Mas, infelizmente, isso não aconteceu.

O centro não foi recuperado e o funcionamento do Pedro II não se encaixou em um projeto de recuperação da região.

Por isso, o Pedro II, nas suas noites de espetáculo, é frequentado por pessoas que quase nunca frequentam o centro. Os carrões ficam nos estacionamentos particulares e no máximo, ao final do espetáculo, vão ao Pinguim (alguns, como eu, vão ao "Dr. Linguiça").

Tristemente, com peças de teatro e espetáculos como óperas e concertos, o povo fica de fora e o Pedro II volta a ser uma bolha elitista imersa em um centro popular e decadente.

Eu sou um velho ranzinza, não consigo aceitar que o espaço cultural de uma cidade seja pensado de forma restrita, de forma a não absorver expressões populares. Ou será que a arquitetura do Pedro II e do "quarteirão paulista" não combina com o povo?

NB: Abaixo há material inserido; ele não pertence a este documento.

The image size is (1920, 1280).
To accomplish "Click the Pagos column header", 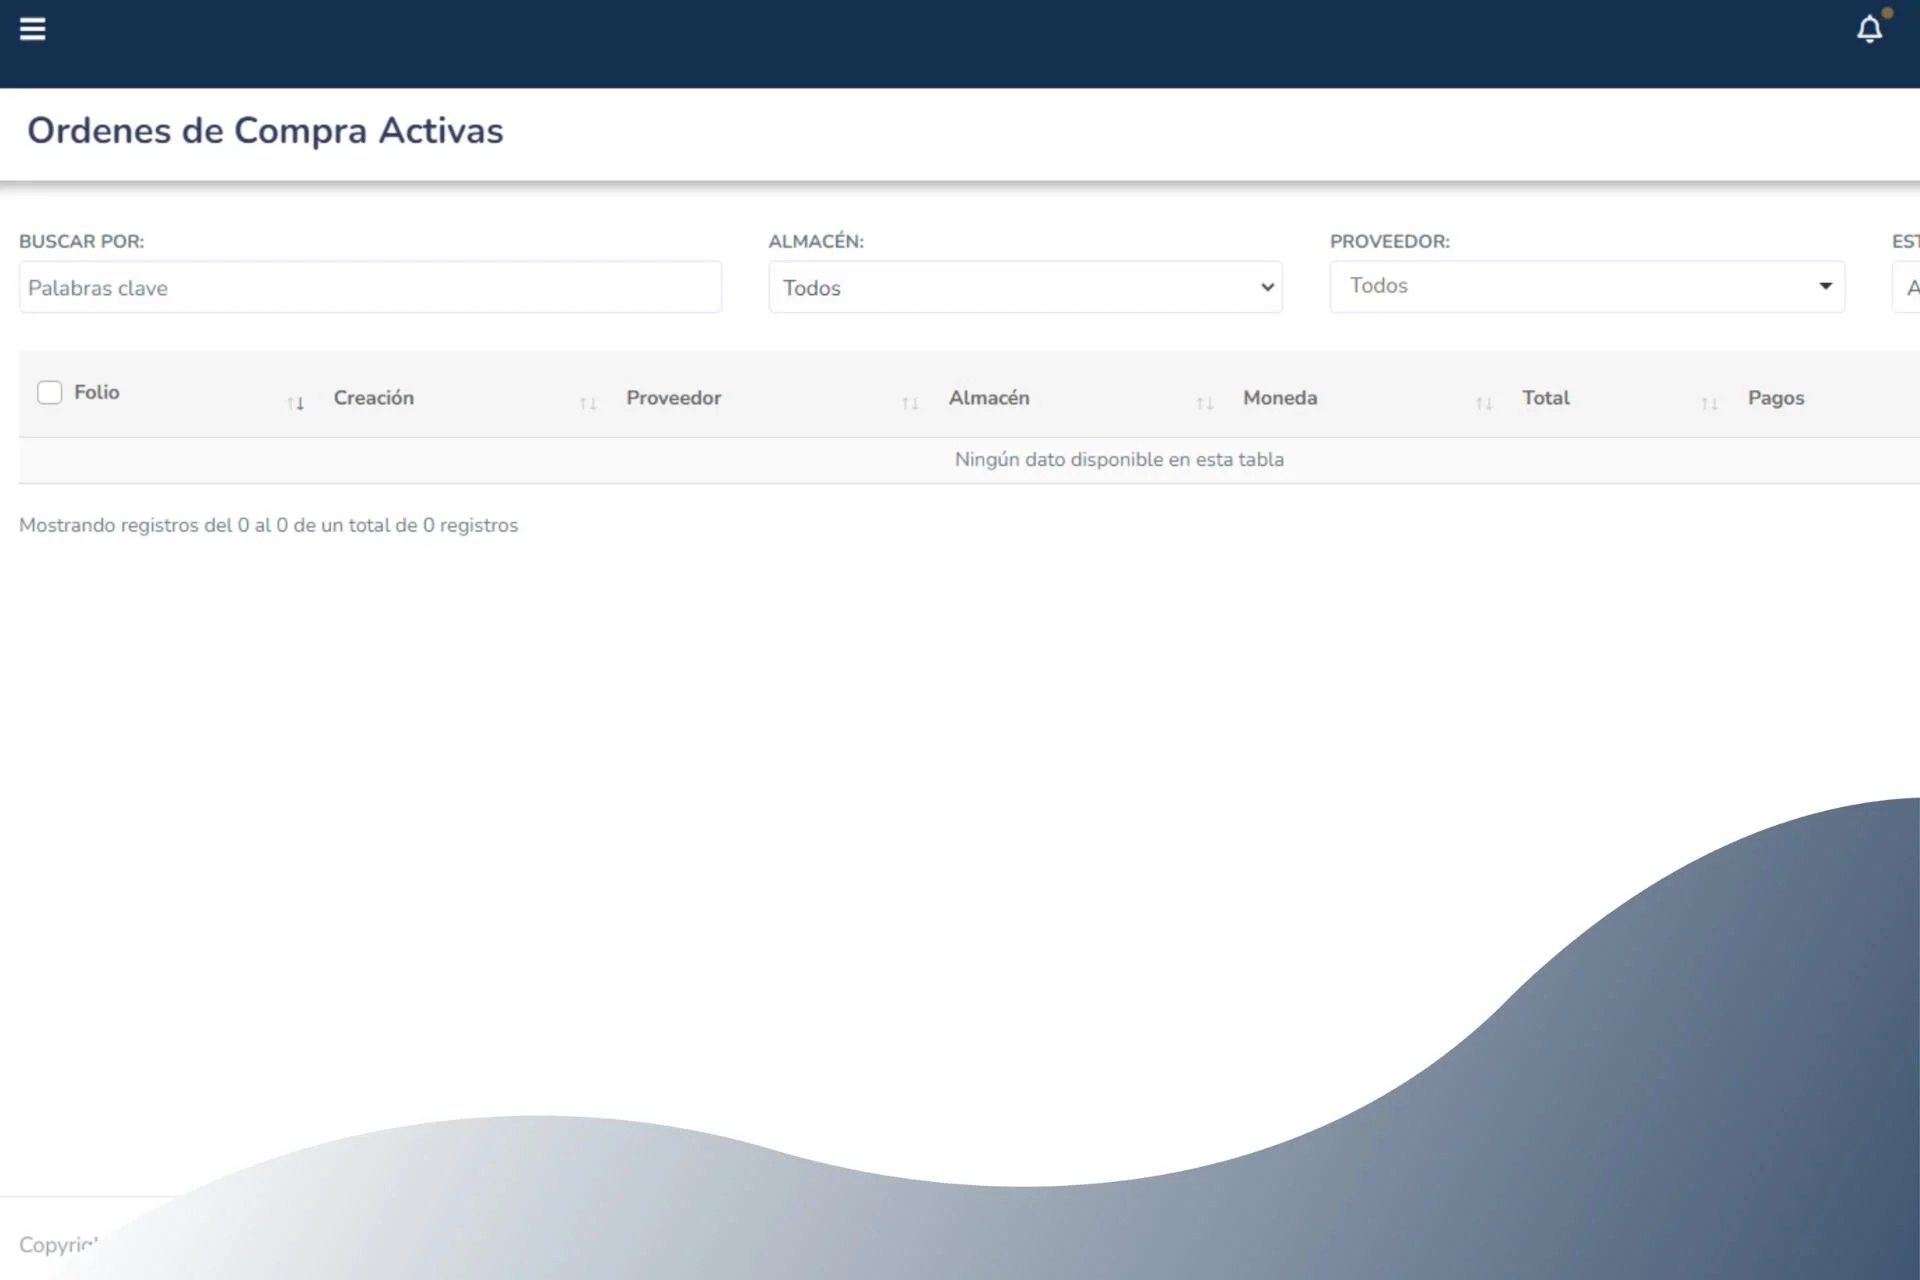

Antes, o Teatro era patrimônio da Cervejaria Paulista, mas hoje é um patrimônio público e deve ser isso, público. E mais, deve estar englobado em um amplo projeto de recuperação do centro, onde não apenas a ACI e os poderosos lobistas da construção civil e os "cults" devem opinar, mas o povo também deve participar e opinar.

O Teatro Pedro II permanece apartado da cidade à qual pertence, assim como o povo de Ribeirão Preto permanece apartado da cidade em que vive.

Não sei de onde virão, mas Ribeirão Preto precisa de novos oxigênios políticos, Ribeirão Preto precisa se discutir, se enxergar, para quem sabe no aniversário de 100 anos do Pedro II todos possam estar de fato participando ativamente de um ambiente cultural realmente democrático, na Esplanada, dentro dele e em todo lugar.

Foi nisso tudo que voltei pensando ao subir a rua Álvares Cabral e comprar uma garapa na tradição do velho João, o Garapeiro.

Volto em breve. Prometo.

Saudações.

Gusmão de Almeida

Um comentário:

Unknown disse...

Magnífico texto Gusmão de Almeida. Em suas palavras vaguei pela história e cenários históricos da nossa querida e excludente Ribeirão Preto.